Tuesday, August 28, 2012

QOTD: How Can You Minimize The Cost Of Keeping A Car?

Whether you drive a $30,000 or a $1,500 a car, one variable in life stays constant.

You want to minimize your costs.

The average owner in North America now spends well over $8,000 a year covering all the costs of their car. Gas, insurance, maintenance, repair, depreciation, taxes, financing… and even the occasional upgrade.

When they can afford it.

That's one issue that I see as the crux of autos ownership for most folks. The means of ownership. Can they afford what they drive.

The struggling family that goes to a dealership and zeros in on the nearest Cadillac or Mercedes these days is just as culpable for their behavior as the fellow who considers cigarettes to be vegetables, and vegetables to be weeds.

They have an unhealthy destructive habit that is a reflection of a marketplace where the bad choices are just as easily available as the good ones.

Forget about big brother. This is overwhelmingly a matter of personal decisions. We can make it out to be as fair or unjust as we like. But in the end, there is a bluntness to all of it that can't be denied.

On one side of the fence, we realize the Darwinian aspects of it all. People who make bad decisions face consequences. This is an outcome that is healthy for an economy because it extinguishes the unhealthy activities, and encourages the good ones… in due time.

But sometimes you also see the elements of a rigged game. The manipulative capitalize on the weaker elements of human nature. While the ones victimized often don't know any better and continue to do worse.

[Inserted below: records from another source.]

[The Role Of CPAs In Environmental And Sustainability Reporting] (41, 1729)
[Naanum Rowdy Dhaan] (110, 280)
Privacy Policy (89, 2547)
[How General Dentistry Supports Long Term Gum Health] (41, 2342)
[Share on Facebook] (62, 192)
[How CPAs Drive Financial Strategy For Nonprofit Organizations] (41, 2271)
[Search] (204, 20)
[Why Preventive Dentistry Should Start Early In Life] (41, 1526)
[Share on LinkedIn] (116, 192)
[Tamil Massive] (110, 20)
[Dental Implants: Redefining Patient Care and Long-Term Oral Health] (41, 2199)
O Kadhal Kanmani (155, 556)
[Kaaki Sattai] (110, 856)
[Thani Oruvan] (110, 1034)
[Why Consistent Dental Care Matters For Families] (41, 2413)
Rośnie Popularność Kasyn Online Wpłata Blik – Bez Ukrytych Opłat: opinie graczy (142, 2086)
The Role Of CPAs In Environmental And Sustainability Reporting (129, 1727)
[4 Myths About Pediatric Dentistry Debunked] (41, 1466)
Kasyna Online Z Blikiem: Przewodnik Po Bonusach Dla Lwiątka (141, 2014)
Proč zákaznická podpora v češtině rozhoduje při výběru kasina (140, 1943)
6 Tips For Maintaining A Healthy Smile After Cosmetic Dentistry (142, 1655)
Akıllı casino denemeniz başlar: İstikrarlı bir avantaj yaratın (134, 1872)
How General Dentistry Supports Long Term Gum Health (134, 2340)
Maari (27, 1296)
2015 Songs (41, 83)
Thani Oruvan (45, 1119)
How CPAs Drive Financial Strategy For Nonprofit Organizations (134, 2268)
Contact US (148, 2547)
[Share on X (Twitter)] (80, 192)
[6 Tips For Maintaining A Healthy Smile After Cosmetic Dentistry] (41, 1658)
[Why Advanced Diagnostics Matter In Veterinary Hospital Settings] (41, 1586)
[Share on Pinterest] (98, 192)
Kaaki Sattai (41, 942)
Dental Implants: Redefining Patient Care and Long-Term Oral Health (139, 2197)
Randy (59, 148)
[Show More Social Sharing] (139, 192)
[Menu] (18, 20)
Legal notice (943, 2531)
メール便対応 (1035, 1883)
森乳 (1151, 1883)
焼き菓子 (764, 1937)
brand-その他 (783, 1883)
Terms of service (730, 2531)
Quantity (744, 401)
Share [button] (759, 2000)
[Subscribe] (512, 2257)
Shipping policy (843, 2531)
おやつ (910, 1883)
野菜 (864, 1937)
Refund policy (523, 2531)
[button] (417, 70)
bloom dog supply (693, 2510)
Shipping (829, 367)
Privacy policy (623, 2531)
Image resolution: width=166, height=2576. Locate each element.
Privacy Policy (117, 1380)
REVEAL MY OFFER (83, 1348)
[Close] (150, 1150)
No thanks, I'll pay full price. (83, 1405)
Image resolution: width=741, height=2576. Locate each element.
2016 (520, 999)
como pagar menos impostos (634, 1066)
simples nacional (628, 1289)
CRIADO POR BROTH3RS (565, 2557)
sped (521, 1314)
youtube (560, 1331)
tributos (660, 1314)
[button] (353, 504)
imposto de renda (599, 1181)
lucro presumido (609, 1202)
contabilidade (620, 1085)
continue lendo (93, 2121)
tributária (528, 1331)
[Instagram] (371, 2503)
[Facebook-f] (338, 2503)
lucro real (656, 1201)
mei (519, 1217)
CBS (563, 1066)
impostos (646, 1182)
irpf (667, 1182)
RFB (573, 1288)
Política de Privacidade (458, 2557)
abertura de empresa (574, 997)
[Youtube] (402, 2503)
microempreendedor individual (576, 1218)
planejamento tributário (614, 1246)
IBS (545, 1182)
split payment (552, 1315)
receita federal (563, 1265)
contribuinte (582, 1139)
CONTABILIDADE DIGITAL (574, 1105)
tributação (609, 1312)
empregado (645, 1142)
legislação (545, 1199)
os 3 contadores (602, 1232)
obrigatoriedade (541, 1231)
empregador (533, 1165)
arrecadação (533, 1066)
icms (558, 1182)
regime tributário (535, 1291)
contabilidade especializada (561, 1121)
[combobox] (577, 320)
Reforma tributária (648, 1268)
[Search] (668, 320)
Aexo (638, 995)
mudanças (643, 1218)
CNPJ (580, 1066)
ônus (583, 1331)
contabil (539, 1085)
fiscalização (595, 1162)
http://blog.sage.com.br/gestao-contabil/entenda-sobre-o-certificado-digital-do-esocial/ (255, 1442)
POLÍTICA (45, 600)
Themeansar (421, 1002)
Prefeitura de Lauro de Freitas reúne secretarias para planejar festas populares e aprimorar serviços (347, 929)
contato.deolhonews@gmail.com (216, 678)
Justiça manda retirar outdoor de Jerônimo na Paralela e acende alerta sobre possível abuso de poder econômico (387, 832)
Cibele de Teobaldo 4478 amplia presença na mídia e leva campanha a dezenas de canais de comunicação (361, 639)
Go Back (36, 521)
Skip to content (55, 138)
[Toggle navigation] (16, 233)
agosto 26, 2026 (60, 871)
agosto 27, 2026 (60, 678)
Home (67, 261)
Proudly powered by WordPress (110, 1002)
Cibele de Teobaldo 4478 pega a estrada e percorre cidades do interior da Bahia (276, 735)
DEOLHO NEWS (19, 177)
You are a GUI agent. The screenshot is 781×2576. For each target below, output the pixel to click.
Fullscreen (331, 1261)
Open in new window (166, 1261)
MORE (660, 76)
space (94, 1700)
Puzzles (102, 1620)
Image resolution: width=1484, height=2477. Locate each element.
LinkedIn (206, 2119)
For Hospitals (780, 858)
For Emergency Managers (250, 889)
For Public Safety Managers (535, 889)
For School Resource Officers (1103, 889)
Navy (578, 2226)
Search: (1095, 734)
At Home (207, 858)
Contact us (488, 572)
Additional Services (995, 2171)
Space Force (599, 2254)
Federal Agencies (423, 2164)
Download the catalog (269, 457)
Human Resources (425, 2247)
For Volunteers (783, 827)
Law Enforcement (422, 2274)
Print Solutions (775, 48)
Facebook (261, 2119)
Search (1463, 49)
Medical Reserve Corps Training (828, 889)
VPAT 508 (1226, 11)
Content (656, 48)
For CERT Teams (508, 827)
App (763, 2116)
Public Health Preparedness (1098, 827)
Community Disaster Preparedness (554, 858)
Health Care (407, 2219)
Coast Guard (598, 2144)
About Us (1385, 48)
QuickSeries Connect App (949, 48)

After decades of looking at this learned victimization, you can't help but wonder whether millions of people have been brought up to not live beyond a certain level of struggle and mediocrity. Even if they tried to get ahead, the scourges of debt and dependency would lead them to poverty because they simply don't know what they need to know.

That's the issue I have at this point. A lot of folks believe that ignorance and an arrogant attitude go hand in hand. In extreme cases they do. But when it comes to cars, ignorance is born more out of fear and apathy than anything else.

So how do you minimize the cost of owning a car? $8,000+ represents an awful lot of waste and opportunity. A lot of incremental improvements in the ownership experience could yield a better standard of living for an awful lot of folks.

Where should be the focus?

Should education and hands on experience be the primary drivers? Or should engineering and design be the driving forces that minimize cost?

I believe that the common person is simply taught to be ignorant when it comes to automobiles. They have other things to do with their lives. That's not a big deal when you think about it, because the same level of apathy is true with most other tools and appliances.

A school teacher may get a better financial boost from learning how to repair cars, dishwashers, cell phones, and roofs. But society gets a far greater benefit from letting them teach instead of changing a timing belt.

We need teachers. Not timing belts.

So how can the market forces highlighted in that drawing above better serve the financial needs of an overwhelmingly apathetic public?